**TEXTE FOURNI:**
---

Cette puissance illimitée ne subsista pas toujours. L. Sylla attaché au parti des grands, s’étant rendu maître de la république à main armée, diminua beaucoup l’autorité des tribuns, & l’anéantit presque entierement par une loi portée l’an 672, qui défendoit que celui qui avoit été tribun pût jamais parvenir à aucune autre charge. Il leur ôta par la même loi, le droit de haranguer le peuple, de faire des lois ; & les appellations à leur tribunal furent abolies. Il leur laissa seulement le droit de s’opposer.

---

**LIGNES DE DONNÉES:**
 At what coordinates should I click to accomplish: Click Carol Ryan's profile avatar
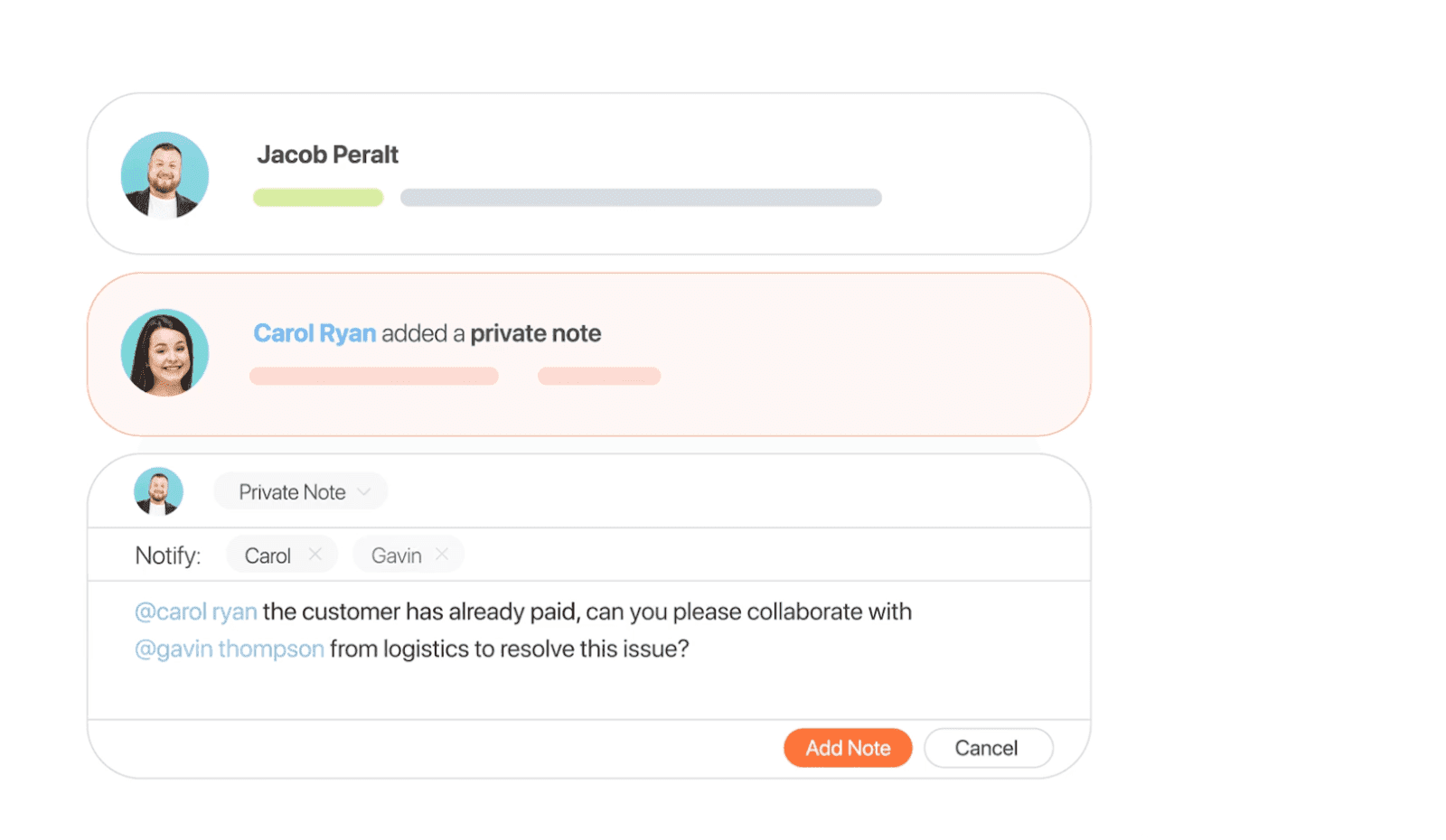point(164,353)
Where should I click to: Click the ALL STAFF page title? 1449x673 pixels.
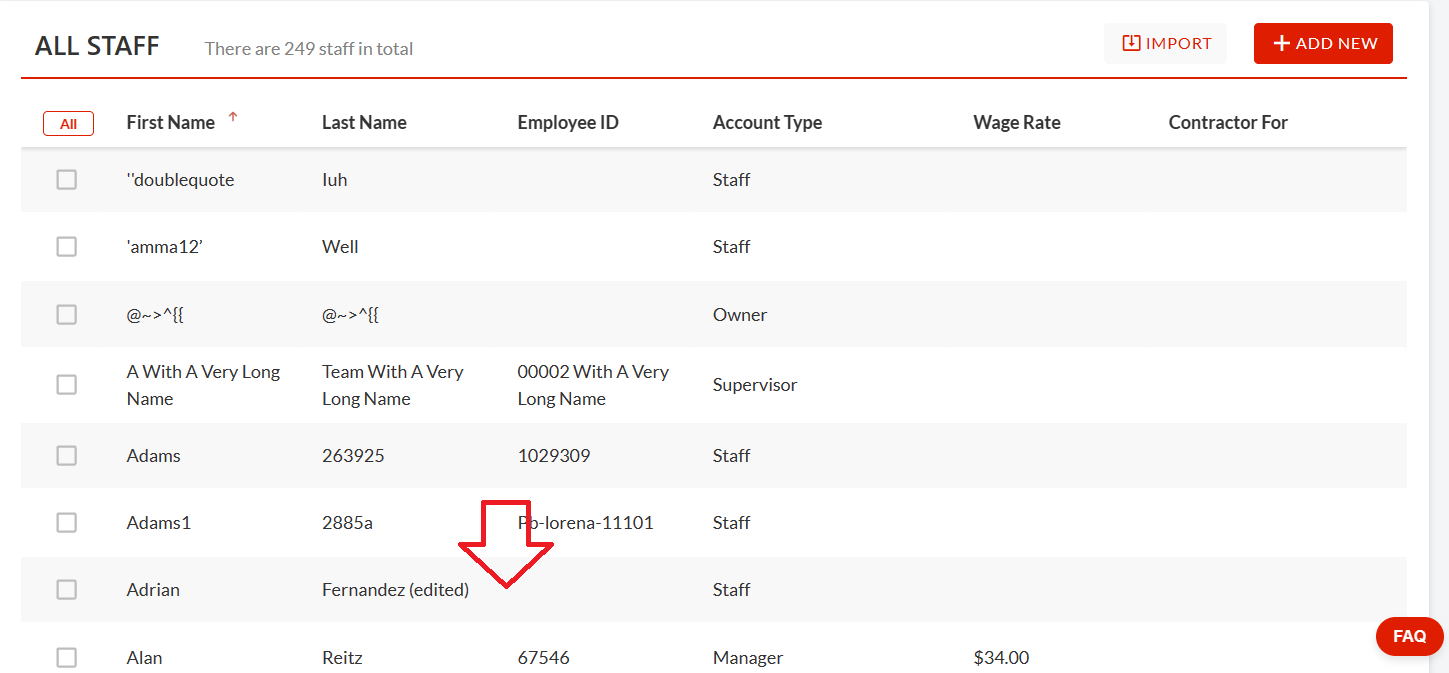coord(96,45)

---

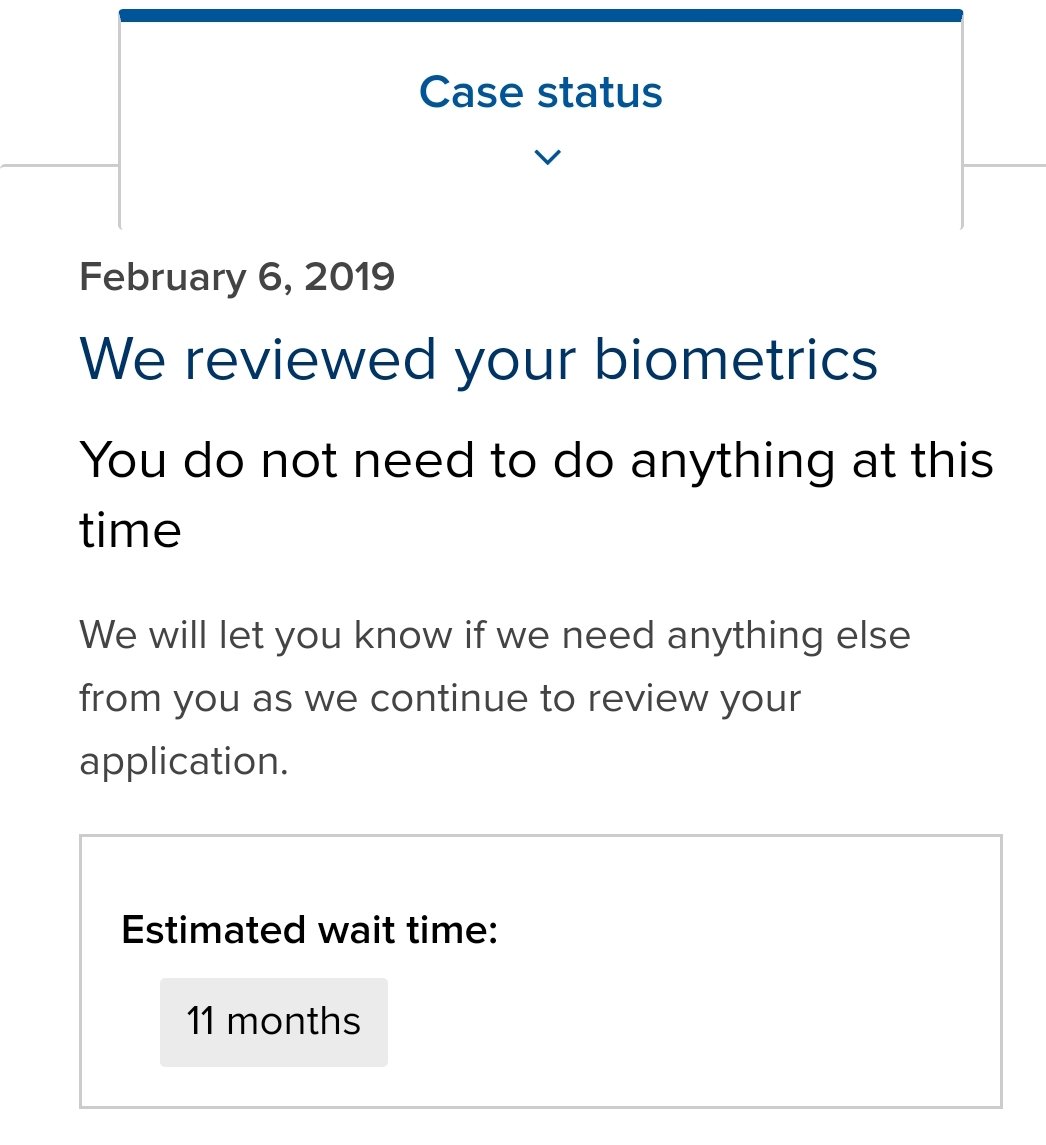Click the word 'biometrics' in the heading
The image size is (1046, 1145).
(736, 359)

---

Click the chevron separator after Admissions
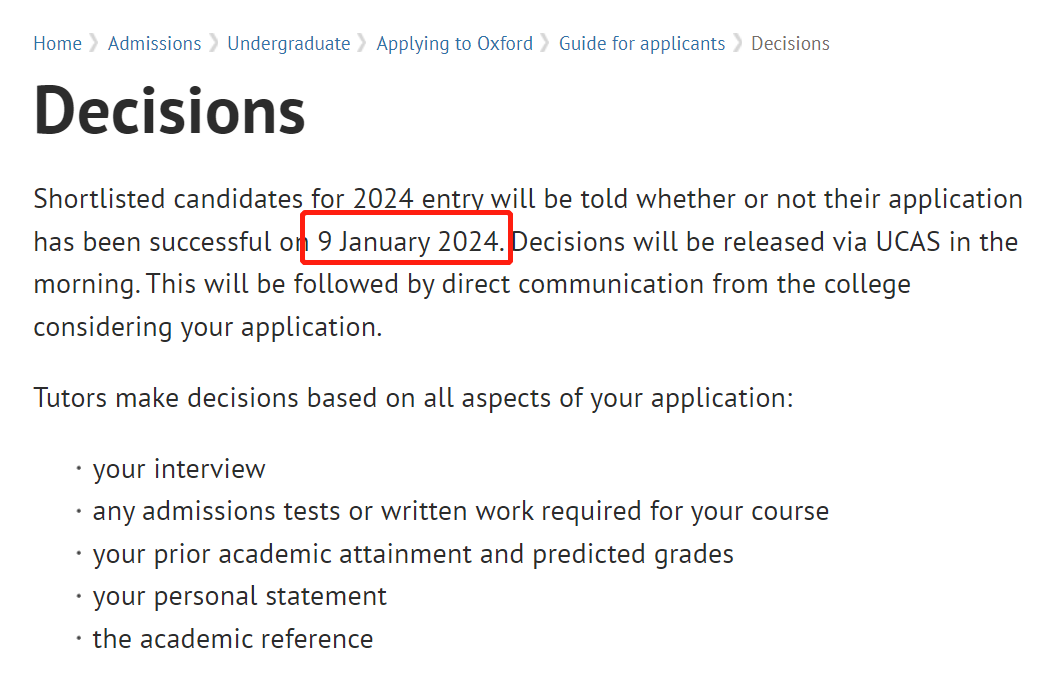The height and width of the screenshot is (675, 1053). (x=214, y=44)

---

**TRAVAIL À FAIRE:**
(A) Répondez à ces questions sur le texte fourni :
(i) À quel parti L. Sylla était-il attaché ?
(ii) En quelle année fut portée la loi qui anéantit presque entièrement l'autorité des tribuns ?
(iii) Quel droit Sylla laissa-t-il seulement aux tribuns ?
(B) Recopiez mot pour mot tout le passage du texte fourni, depuis « Cette puissance illimitée » jusqu'à « droit de s’opposer. ».
Ces lignes proviennent d'une autre source.

**SOLUTIONS CI-DESSOUS:**
(A)
(i) Au parti des grands.
(ii) L'an 672.
(iii) Le droit de s'opposer.

(B)
Cette puissance illimitée ne subsista pas toujours. L. Sylla attaché au parti des grands, s’étant rendu maître de la république à main armée, diminua beaucoup l’autorité des tribuns, & l’anéantit presque entierement par une loi portée l’an 672, qui défendoit que celui qui avoit été tribun pût jamais parvenir à aucune autre charge. Il leur ôta par la même loi, le droit de haranguer le peuple, de faire des lois ; & les appellations à leur tribunal furent abolies. Il leur laissa seulement le droit de s’opposer.